First notice that if IR transmitting in the NG weren't so messed up, the original one would have worked.


I assume you mean you understand the first four fields and understand that this signal has 12 decimal pairs sent once followed by 18 decimal pairs sent repeatedly.

Jon discovered that the correct signal has 18 pairs sent once and 18 pairs sent repeatedly and the two 18-pair sequences differ only in the 12'th pair.

The original learn has the correct first 12 pairs of the 18 to be sent once. Then it has 6 pairs doing double duty. They are encoded as the first 6 of the repeat part but they're actually the last 6 of both parts. Finally it has the 12 pairs that logically begin the repeat part.

To help visualize that, use the letters ABC to represent 3 groups of 6 pairs in the part to be sent once and AbC to represent the 3 groups of 6 pairs to be sent repeatedly, which differ at just one spot from the first set of 3x6.

Logically the signal should be ABC once with AbC repeating, but for some vey good reasons it was learned as AB once with CAb repeating. If you string those together, they're really the same as long as the key is held:
ABC AbC AbC AbC AbC ...
AB CAb CAb Cab CAb ...
Since the spaces I put there aren't really there, the two sequences are the same.

But, you observed that AB with CAb repeating didn't work, while ABC with AbC repeating did work. That needs to be explained.

I notice that in addition to rearranging from AB CAb into ABC AbC, Jon also increased the last duration in b a little (changed a 41 to a 47). Let's assume he knew what he was doing (generally a good bet). Then why in a learn this consistent and generally clean was a value that must have been about 47 in the original learned signal changed by so much?

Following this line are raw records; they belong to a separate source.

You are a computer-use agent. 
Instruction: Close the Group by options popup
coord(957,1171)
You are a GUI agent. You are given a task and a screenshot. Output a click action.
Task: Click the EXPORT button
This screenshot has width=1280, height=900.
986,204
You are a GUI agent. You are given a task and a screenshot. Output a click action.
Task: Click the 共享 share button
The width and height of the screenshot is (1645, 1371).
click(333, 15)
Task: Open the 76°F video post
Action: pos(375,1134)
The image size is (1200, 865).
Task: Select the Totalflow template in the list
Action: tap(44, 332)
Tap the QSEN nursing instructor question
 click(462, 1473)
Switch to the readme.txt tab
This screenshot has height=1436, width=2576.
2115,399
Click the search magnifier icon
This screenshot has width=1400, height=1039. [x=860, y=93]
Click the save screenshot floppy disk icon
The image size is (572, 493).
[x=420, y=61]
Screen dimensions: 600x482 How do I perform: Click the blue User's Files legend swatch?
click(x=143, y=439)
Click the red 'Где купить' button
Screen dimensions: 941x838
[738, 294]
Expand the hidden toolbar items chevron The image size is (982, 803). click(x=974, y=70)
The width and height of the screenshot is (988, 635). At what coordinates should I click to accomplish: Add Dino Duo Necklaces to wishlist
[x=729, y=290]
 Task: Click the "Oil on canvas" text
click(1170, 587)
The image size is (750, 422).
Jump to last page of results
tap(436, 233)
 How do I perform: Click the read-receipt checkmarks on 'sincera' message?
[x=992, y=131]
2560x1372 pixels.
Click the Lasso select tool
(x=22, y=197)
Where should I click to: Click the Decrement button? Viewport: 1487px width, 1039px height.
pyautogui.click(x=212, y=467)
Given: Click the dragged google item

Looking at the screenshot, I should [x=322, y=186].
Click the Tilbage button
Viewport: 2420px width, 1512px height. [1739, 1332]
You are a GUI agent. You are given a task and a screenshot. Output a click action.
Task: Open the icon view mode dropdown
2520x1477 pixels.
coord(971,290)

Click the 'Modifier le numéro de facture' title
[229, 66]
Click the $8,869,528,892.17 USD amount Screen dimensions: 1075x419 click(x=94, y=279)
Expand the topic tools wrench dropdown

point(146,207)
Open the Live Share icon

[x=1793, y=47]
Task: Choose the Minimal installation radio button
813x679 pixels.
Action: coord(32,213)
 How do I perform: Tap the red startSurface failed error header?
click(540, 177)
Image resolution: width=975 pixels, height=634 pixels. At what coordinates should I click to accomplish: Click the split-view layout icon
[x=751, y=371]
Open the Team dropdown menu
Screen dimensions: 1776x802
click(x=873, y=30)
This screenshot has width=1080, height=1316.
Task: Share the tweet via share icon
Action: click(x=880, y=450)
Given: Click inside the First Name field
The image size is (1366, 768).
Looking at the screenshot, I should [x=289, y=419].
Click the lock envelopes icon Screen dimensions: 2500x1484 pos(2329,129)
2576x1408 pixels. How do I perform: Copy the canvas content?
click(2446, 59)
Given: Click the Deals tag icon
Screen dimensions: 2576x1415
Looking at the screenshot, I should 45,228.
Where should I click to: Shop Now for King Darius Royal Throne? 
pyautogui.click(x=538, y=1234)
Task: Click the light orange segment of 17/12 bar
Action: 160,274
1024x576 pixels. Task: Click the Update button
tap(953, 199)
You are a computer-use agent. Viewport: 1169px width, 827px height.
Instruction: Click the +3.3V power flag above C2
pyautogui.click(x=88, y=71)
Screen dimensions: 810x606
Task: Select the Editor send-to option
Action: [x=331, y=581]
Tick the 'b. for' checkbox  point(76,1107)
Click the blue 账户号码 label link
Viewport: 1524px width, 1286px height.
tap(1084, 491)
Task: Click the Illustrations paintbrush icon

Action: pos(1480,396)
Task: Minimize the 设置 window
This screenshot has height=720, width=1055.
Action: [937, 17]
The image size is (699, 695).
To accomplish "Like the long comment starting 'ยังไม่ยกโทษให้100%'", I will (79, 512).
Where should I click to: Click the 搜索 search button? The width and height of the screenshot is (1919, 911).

My best guess is that the IR transmitting firmware is so slow in the NG Prontos, that it adds some extra duration on the repeat boundary. I'll then guess someone at Philips tried to compensate for that elsewhere in the process by subtracting a little from the stored signal at that same boundary. If so then they got the amount wrong. Without relearning the signal from an NG remote to a better learner, we can't be sure, but I think the gap on the boundary is the wrong duration.

Most protocols don't care at all about such tiny changes in a gap length. They especially don't care when those changes occur on a correctly aligned repeat boundary. This protocol needs to care about much smaller relative changes than other protocols do, but it still doesn't care about such changes if they hit on its repeat boundary. But the repeat pattern that a pure pattern match algorythm finds in this signal is CAb as described above. The true repeat is AbC. The protocol can absorb sloppiness at the end of each C but can't absorb slopiness at the end of each B or b.


This message was edited by johnsfine on 08/06/04 10:34.